At the time of the construction of these and the other lofty towers it was still thought that the raising of batteries as much as possible would in-crease their effect. In practise the plunging fire from platforms at the height of some eighty feet above the level of the parapets of the town wall can hardly have been capable of producing any great effect, more especially if the besieging force succeeded in establishing itself on the crest of the counterscarp of the ditches, since from that point the swell of the bastions masked the towers. But there was another use for these lofty towers. The fact is that the Nuremberg engineers, at the time that they were built, had not yet adopted a complete system of Rank-works, and not having as yet applied with all its consequences the axiom that that which defends should itself be defended, they wanted to see and command their external defenses from within the body of the place, as, a century before, the baron could see from the top of his donjon whatever was going on round the walls of his castle, and send up his support to any point of attack. The great round towers of Nuremberg are more properly, in fact, detached keeps than portions of a combined system, rather observatories than effective defenses.

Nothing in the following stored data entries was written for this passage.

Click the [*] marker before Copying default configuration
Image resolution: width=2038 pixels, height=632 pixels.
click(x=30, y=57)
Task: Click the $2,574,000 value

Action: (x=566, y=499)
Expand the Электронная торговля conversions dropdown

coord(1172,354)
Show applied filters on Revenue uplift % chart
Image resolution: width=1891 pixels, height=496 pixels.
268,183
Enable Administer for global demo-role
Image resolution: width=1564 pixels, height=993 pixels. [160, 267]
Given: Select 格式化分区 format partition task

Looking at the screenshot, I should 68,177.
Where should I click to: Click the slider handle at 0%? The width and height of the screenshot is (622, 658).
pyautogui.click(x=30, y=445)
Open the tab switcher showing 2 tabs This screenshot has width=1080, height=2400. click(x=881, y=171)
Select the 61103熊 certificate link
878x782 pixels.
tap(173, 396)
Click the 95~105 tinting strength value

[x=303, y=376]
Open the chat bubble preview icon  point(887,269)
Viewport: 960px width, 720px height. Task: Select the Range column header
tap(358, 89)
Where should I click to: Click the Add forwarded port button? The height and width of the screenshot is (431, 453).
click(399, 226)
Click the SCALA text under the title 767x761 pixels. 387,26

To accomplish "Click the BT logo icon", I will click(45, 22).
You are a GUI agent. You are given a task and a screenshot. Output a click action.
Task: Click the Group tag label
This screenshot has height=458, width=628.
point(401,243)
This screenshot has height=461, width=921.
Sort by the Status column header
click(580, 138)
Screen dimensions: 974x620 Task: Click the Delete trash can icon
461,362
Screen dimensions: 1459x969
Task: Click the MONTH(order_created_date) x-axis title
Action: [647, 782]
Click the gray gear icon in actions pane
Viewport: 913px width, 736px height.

The round towers, however, were not the sole defenses of the gates. Outside each one of them was a kind of fence of pointed beams after the manner of a chevaux-de-frise, while outside the ditch and close to the bridge , stood a barrier, by the side of which was a guard-house. Tho it was not till 1598 that all the main gates were fitted with served as guard-rooms for observing the enemy, and also, by overhanging the base of the tower, enabled the garrison to hurl down on their assailants at the foot of the wall a hurricane of projectiles of every sort. Like the wall the towers are built almost entirely of sandstone, but on the side facing the town they are usually faced with brick. The shapes of the roofs vary from flat to pointed, but the towers themselves are simple and almost austere in form in comparison with those generally found in North Germany, where fantasy runs riot in red brick. The Nuremberg towers were obviously intended in the first place for use rather than for ornament.
At the end of our long perambulations of the walls it will be a grateful relief to sit for a while at one of the “Restaurations” or restaurants on the walls. There, beneath the shade of acacias in the daytime, or in the evening by the white light of incandescent gas, you may sit and watch the groups of men, women, and children all drinking from their tall glasses of beer, and you may listen to the whirr and ting-tang of the electric cars, where the challenge of sentinels or the cry of the night-watchman was once the most frequent sound. Or, if you have grown tired of the Horn- and the Schloss-zwinger, cross the ditch on the west side of the town and make your way to the Rosenau, in the Furtherstrasse. The Rosenau is a garden of trees and roses not lacking in chairs and tables, in bowers, benches, and a band. There, too, you will see the good burgher with his family drinking beer, eating sausages, and smoking contentedly.